What was your time on the show like?
“Fantastic. To be thrown into a group of amazing artists was very stimulating for the mind and your own creativity. I was a bit intimidated! We got there and we all checked out each other to see how good each person was – what’s the opposition like? I saw the skills of all these people both in art and other areas was just off the charts. I thought ‘what am I doing? I’m going to look terrible!’.
“But as we got to know each other, we formed a very strong bond like a family. We realised that we weren’t competing against each other, we were competing against ourselves and the object was for us to build the best thing we could. There were no prima donnas, or bullies, or anything. Everyone was very happy and we were a very strong unit because we weren’t fighting each other.”
You chose to voluntarily withdraw from the show, tell us about that?
“I had some health issues that I needed to address sooner than later. And I won’t go any more since that was my reason for leaving the show.”
What was it like creating such personal crafts for a national audience?
“That was a bit scary, you’re offering your soul up on a plate for the public to throw out or eat. So you’re very fearful. We had to do an animal that was representing us, so what you presented to the public had to be convincing that you’d put your heart into it. At the same time you didn’t want to reveal too much! For the food challenge I did myself in a bathtub, it wasn’t a very complimentary view, but it was it represented reality and the ageing process and acceptance of things as they are. That was a bit risky, it could have gone pear-shaped but I think in the end people laughed the way I wanted them to laugh at the whole idea.”
What would you say to people who don’t believe they’re crafty enough to try this sort of thing?

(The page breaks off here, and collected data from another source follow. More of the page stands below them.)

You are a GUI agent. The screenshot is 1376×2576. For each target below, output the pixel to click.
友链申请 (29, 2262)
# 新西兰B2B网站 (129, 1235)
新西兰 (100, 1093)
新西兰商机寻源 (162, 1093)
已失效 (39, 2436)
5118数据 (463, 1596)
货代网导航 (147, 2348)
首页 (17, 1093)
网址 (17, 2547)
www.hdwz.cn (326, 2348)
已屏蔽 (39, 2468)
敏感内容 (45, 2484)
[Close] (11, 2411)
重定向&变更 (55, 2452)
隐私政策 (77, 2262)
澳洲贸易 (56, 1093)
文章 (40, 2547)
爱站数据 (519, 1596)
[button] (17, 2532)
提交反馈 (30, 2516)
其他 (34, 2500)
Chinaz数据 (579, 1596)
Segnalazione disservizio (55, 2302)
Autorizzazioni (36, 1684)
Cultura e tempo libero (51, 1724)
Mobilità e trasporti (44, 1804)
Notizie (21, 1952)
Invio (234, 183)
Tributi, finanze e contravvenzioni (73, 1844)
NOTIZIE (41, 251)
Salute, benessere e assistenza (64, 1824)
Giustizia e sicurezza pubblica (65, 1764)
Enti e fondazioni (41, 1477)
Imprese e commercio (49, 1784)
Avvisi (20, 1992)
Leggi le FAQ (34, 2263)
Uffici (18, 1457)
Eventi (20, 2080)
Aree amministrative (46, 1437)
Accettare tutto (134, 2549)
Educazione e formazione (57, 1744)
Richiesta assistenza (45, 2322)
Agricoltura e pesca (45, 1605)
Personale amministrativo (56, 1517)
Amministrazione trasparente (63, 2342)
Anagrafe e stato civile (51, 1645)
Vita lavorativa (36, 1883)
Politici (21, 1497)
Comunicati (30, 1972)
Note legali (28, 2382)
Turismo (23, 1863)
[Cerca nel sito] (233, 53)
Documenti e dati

“You’ve got to get there to start with and once you’re there, you’ll work it out. I had no idea I could work with these other materials, steel and welding was my main business. In the show I had to work with other stuff, and it was very scary and very intimidating, but you can perform under pressure. The selection process they had was a good and sound one, that’s why the people all were able to produce some work in areas that they were totally unprepared for, and it was still of a reasonable standard. You’ve got to get there and have a go, and just commit to the plan – something will come out of your head you didn’t know was there.”
What’s next for you?
“I’ve got two public artworks that are being installed, one at Mooroopna in Shepparton and one at Jingellic. Two major public artworks, we’re just waiting on some logistic problems to be sorted out. I’m currently working on a fruit bat, it’s a private commission. On Friday, I’m jumping on a bus and I’m driving around the regions visiting my artworks – it’s like an art tour, a bit like that One Flew Over the Cuckoo’s Nest scene when they all escape on the bus and drive around town, only I’m the bloke with the microphone! Then next year, I’ve got a commission to do a big Roman soldier who’s representing the gentleman’s father, and he’s going to be in a chariot towed by a big V8 motorbike. That’ll take me most of the year to get that one done!”